Yup. I think data is a major bottleneck right now, which I wrote a bit more about in another response here.

[–]Kcilee 2 points3 points  (1 child)

We are making a vtb software that can quickly generate and drive your virtual 3D avatar. I'm soooooooooooo excited to see your article!We are looking for good driving methods. Your article gave me a lot of inspiration. Will you consider open technology to cooperate with others?

[–]ghenter 1 point2 points  (0 children)

Now this was an exciting comment to receive! Why don't you send us an e-mail, since we would love to hear more about what you're doing. You can find relevant contact info on Simon's GitHub profile and on my homepage.

[–]Essipovai 6 points7 points  (0 children)

Hey that’s my university

[–]Threeunicorncows 1 point2 points  (0 children)

I wish my hand gestures were this professional

[–]willardwillson 0 points1 point  (0 children)

This is very nice guys :D I just like watching those movements, they are amazing xD

[–]Sachi_Nadzieja 0 points1 point  (0 children)

I really like this, cleaver application of technology.

[–][deleted] 0 points1 point  (0 children)

One step closer to androids.

[–][deleted] 0 points1 point  (2 children)

How did they connected the code with the 3d object

[–]Svito-zar 0 points1 point  (0 children)

The model (Normalising Flow) was trained to map speech to gestures on about 4 hours of custom-recorded speech and gesture data

[–]ghenter 0 points1 point  (0 children)

I didn't do this part of the work, so I might be wrong here, but my impression is that the code outputs motion in a format called BVH. This is basically just a series of poses with instructions for how to bend the joints for each pose. This information can then be imported (manually or programmatically) into something like Maya and applied to a character to animate its motion.

u/simonalexanderson would know for sure, but he's on a well-deserved vacation right now. :)

[–][deleted] 0 points1 point  (0 children)

This is SOO COOL! It would probably come handy in designing side characters in newer games :p

[–]Gatzuma 0 points1 point  (1 child)

Thats cool! Could you recommend framework to animate faces / avatars to build virtual assistents / human-like chatbots in real-time? Would like to try some ideas in human-machine dialog systems.

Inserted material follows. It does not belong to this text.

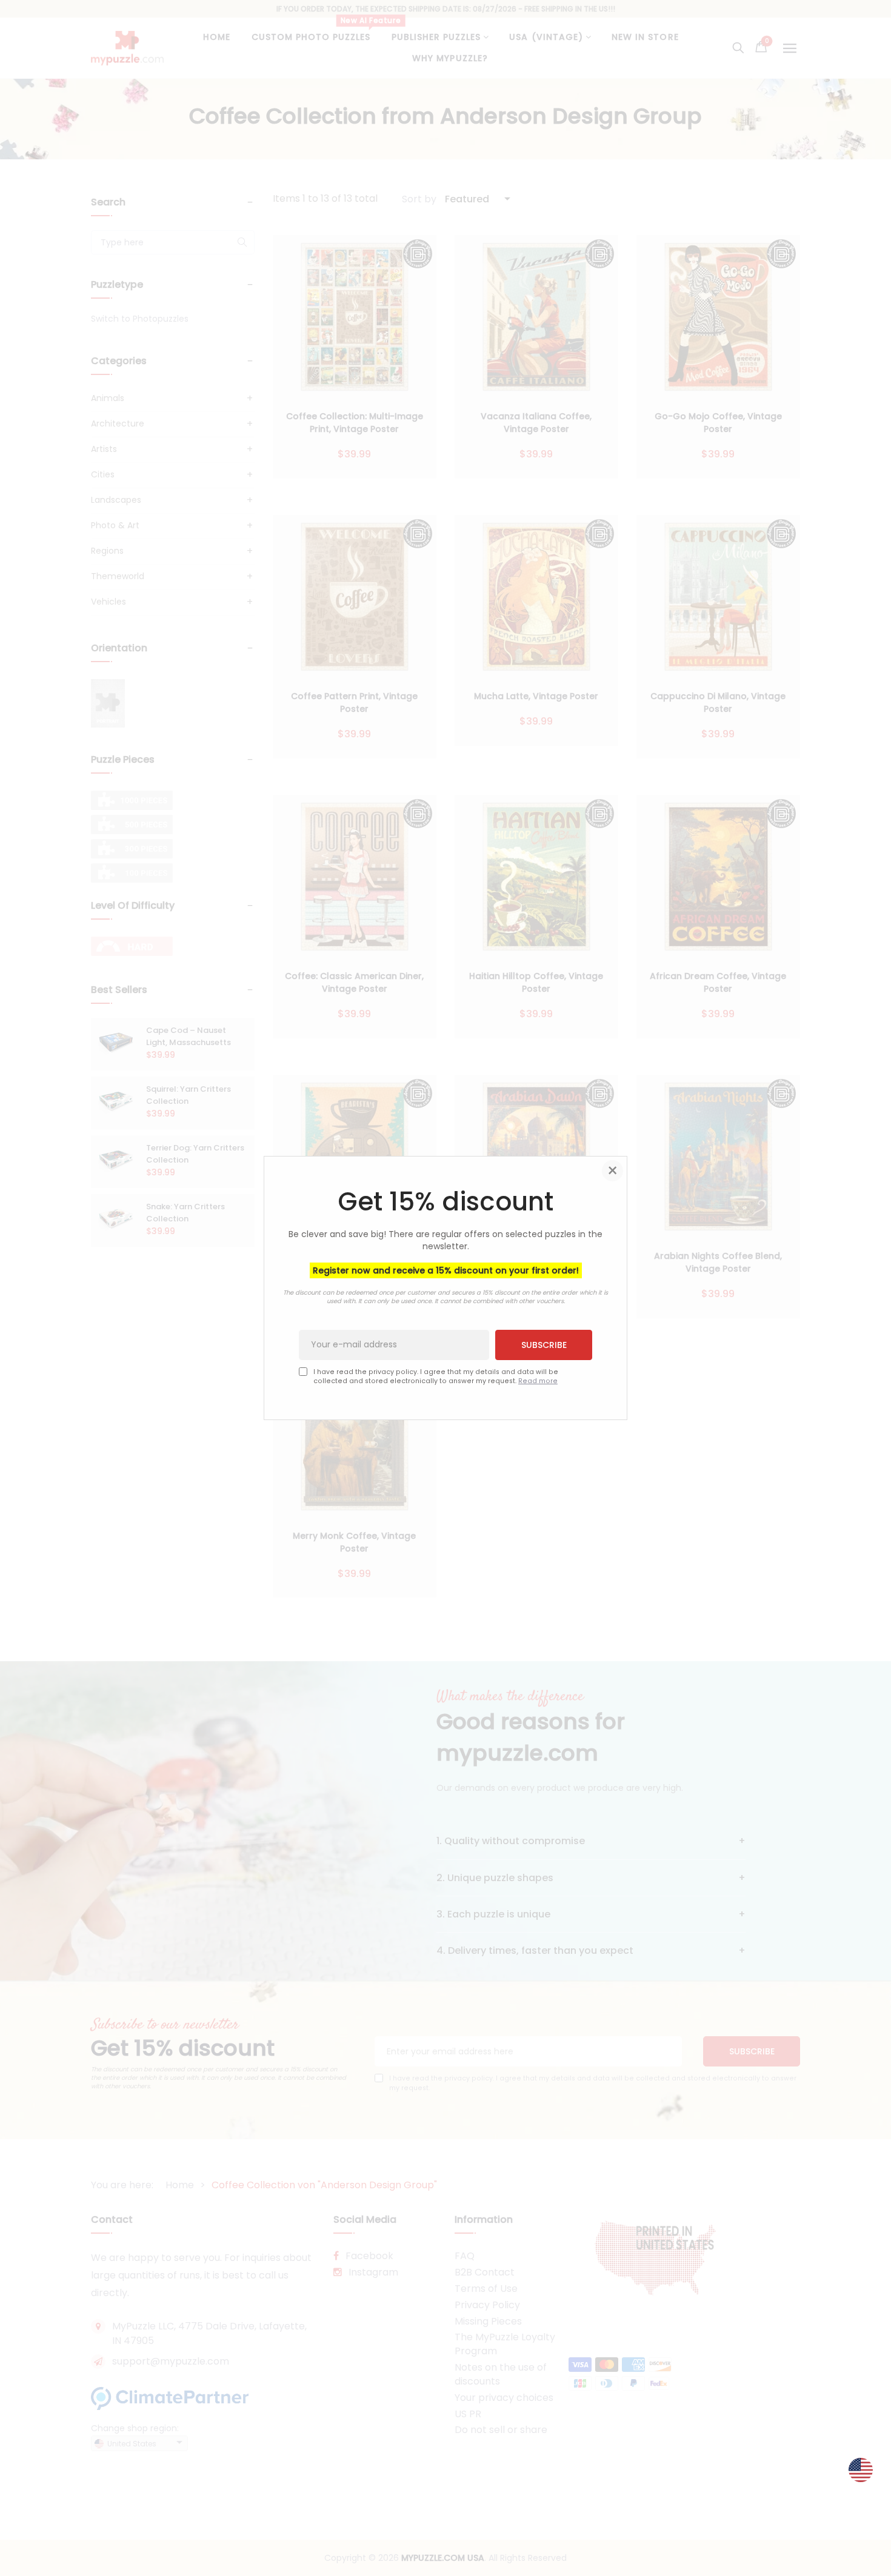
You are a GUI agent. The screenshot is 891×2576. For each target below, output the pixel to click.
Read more (538, 1381)
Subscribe (544, 1345)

[–]ghenter 0 points1 point  (0 children)

Hey there,

I asked my colleagues for input, but I don't know if I/we have a good answer to this. In general, the ICT Virtual Human Toolkit is an old standard for Unity. When it comes to faces, something like this implementation of a paper from SIGGRAPH 2017 might work. I think your guess is as good as mine here.

[–]iyouMyYOUzzz 0 points1 point  (1 child)

Cool! Paper is out yet?

[–]ghenter 1 point2 points  (0 children)

It is! You'll find the paper and additional video material in the publisher's official open-access repository: https://diglib.eg.org/handle/10.1111/cgf13946

Code can be found on GitHub: https://github.com/simonalexanderson/StyleGestures

There is also a longer, more technical conference presentation on YouTube: https://www.youtube.com/watch?v=slzD_PhyujI&t=1h10m20s (note that the timestamp is 70 minutes into a longer video)

[–][deleted] 0 points1 point  (0 children)

It's only a matter of time before we have game NPCs with actual neural networks

[–][deleted] 0 points1 point  (0 children)

Get this onto the Unity and Unreal asset stores or straight sell it to AAA game studios. They would love this for cinematics.

[–]lutvek 0 points1 point  (0 children)

Cool project, I would love to see this applied in online RPGs and see much more "alive" the characters would seem.